La felicidad y gloria de Dios consiste en su misma visión y fruición, cosa que sucede desde toda la eternidad en el seno de la Trinidad. Asimismo, nuestra felicidad y gloria no puede consistir sino en una visión y fruición del mismo Dios, de donde se sigue la adecuada expresión: “ver a Dios cara a cara”. He aquí lo que nos asemejará a Dios: verlo tal cual es.
Y si hemos sido elevados a un orden tan sublime, Dios nos debe adornar con ciertos dones sobrenaturales, proporcionados a tal fin. Esto es lo que hizo Dios con Adán, al crearlo en el estado de gracia y justicia original. “Y creó Dios al hombre a su imagen y semejanza (Gen. I, 26)”, es decir con una naturaleza capaz de Dios y al mismo tiempo actualmente elevada por la gracia.
Dicho estado original del hombre, en que gozaba de completa salud y perfecta inocencia, está simbolizado en la Parábola leída en el Evangelio de hoy, la cual comienza diciendo que un hombre iba de Jerusalén a Jericó. Adán nunca existió en un estado de naturaleza pura, sino que desde el primer instante fue elevado al plano sobrenatural. ¡Oh bondad inefable que creas al hombre para Ti y le das todos los medios para llegar a Ti! Pero así como el hombre de la historia cayó presa de dos ladrones, así Adán, y con él toda la humanidad, cayó en la culpa original, perdiendo la gracia, la justicia y la inocencia. Los ladrones de la parábola no sólo despojaron al miserable de sus bienes, también lo golpearon dejándolo muy herido. De la misma manera, el pecado original ha dejado una profunda herida en la naturaleza, y la carne se ha rebelado contra el espíritu. Las obras de la carne, dice San Pablo, son manifiestas, a saber: fornicación impureza, lascivia, idolatría, hechicería, enemistades, contiendas, celos, ira, litigios, disensiones, divisiones, envidia, embriagueces, orgías y otras cosas semejantes, respecto de las cuales os prevengo, como os he dicho ya, que los que hacen tales cosas no heredarán el reino de Dios”. (Gal. V, 19)
Los ladrones dejaron al hombre de la parábola medio muerto, y esto también concuerda con el estado del hombre en general después del pecado. ¿O acaso no es verdad que está muerto a las obras buenas y muy vivo para las malas?

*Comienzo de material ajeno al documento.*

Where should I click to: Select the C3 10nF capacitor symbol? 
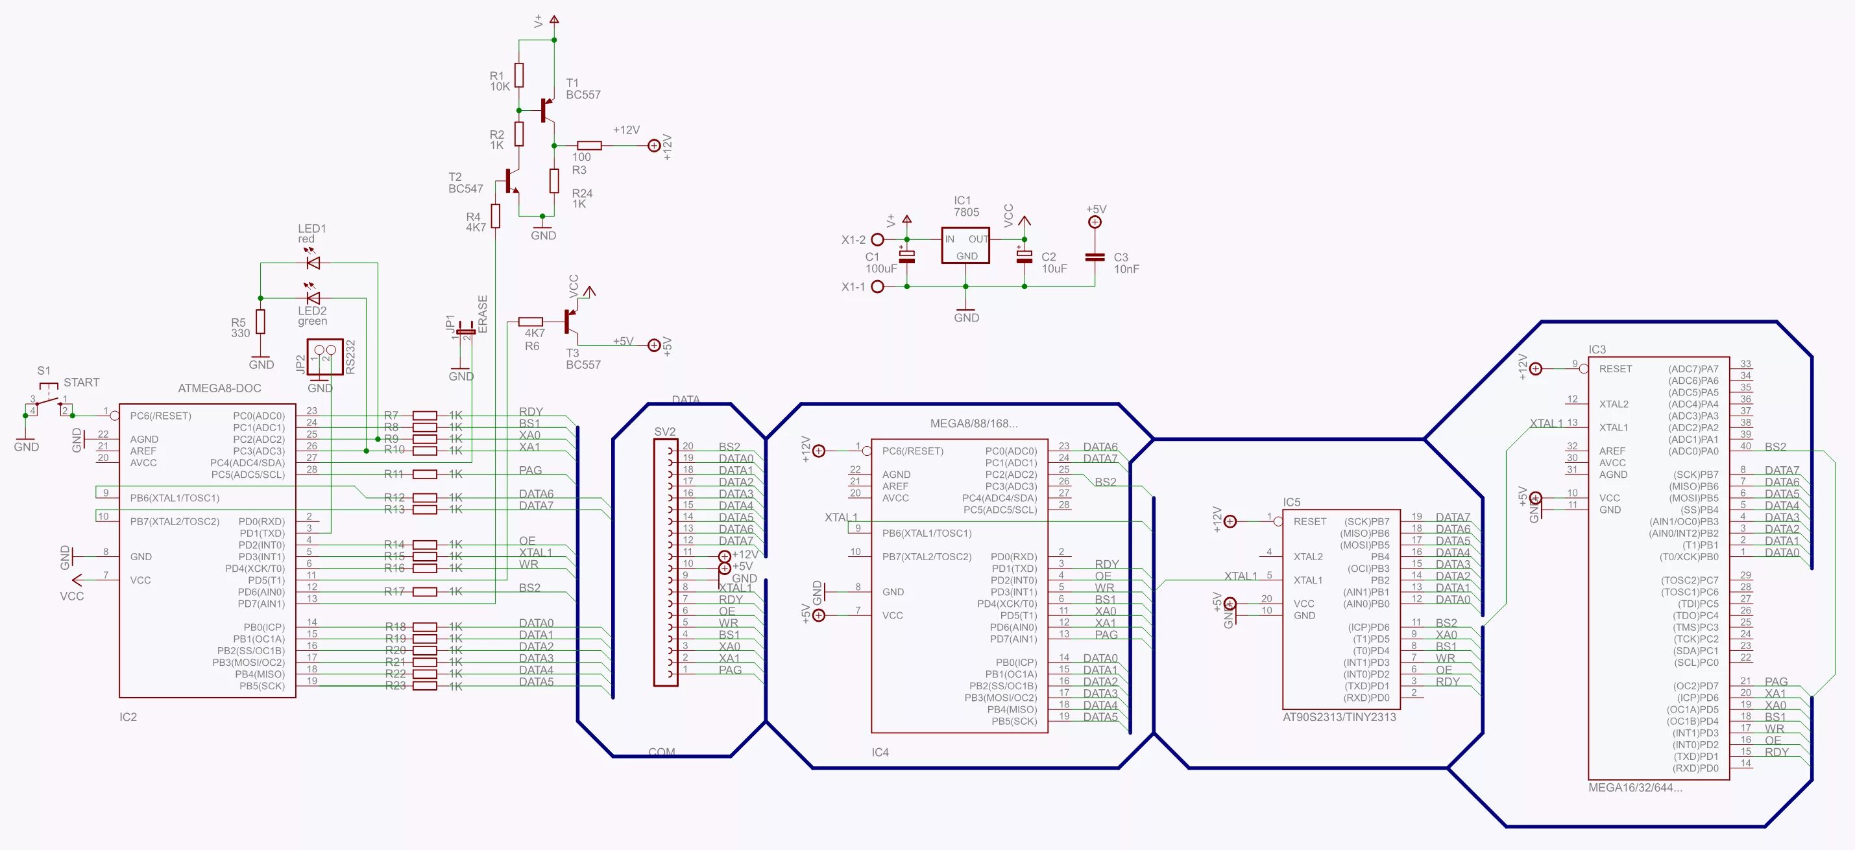(1095, 257)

La situación de miseria en la cual entró el hombre después del pecado es tal que ahora le es absolutamente imposible salir de allí con sus propias fuerzas. Adán debía transmitir la gracia a su posteridad, él era la cabeza de la humanidad. Sin embargo pecó y perdió tal gracia para él y para nosotros, transmitiéndonos el pecado. Todas estas cosas fueron negadas por unos herejes llamados pelagianos. Ellos decían que el pecado de Adán había sido una falta personal y que de ninguna manera el hombre había sido herido en su naturaleza. El bautismo no era necesario, e incluso la muerte de Cristo no sucedió para nuestra redención sino sólo para darnos ejemplo de virtud. Según los pelagianos entonces, sería suficiente al hombre obedecer la ley (ellos no admiten una gracia interna) para alcanzar la salvación. Mas ¿es esto verdad? ¿Acaso no sabemos que la ley es un estímulo del pecado, cuya letra mata y nos lleva a la muerte y condenación? Pues eso es lo que enseñó el mismísimo San Pablo (I Cor. XV, 56; II Cor. III, 6) a fin de dejar bien en claro que el hombre no puede con sus propias fuerzas obtener la justificación ni la salvación sino que necesita de la gracia y de la redención de Cristo. Estas cosas también vienen simbolizadas en la Parábola, pues tanto el sacerdote como el levita no hicieron nada por aquel pobre hombre agonizando en el camino. En el sacerdote están figurados los sacrificios de la antigua ley, en el levita la ley misma, pues a éste le era encargada la instrucción del pueblo. Pero, ¿por qué no fueron la ley y los sacrificios suficientes? La razón es simple: la ley sólo nos puede dar un conocimiento del pecado pero no puede remediarlo. Para lo último se necesita la gracia y eso es precisamente lo que negó Pelagio.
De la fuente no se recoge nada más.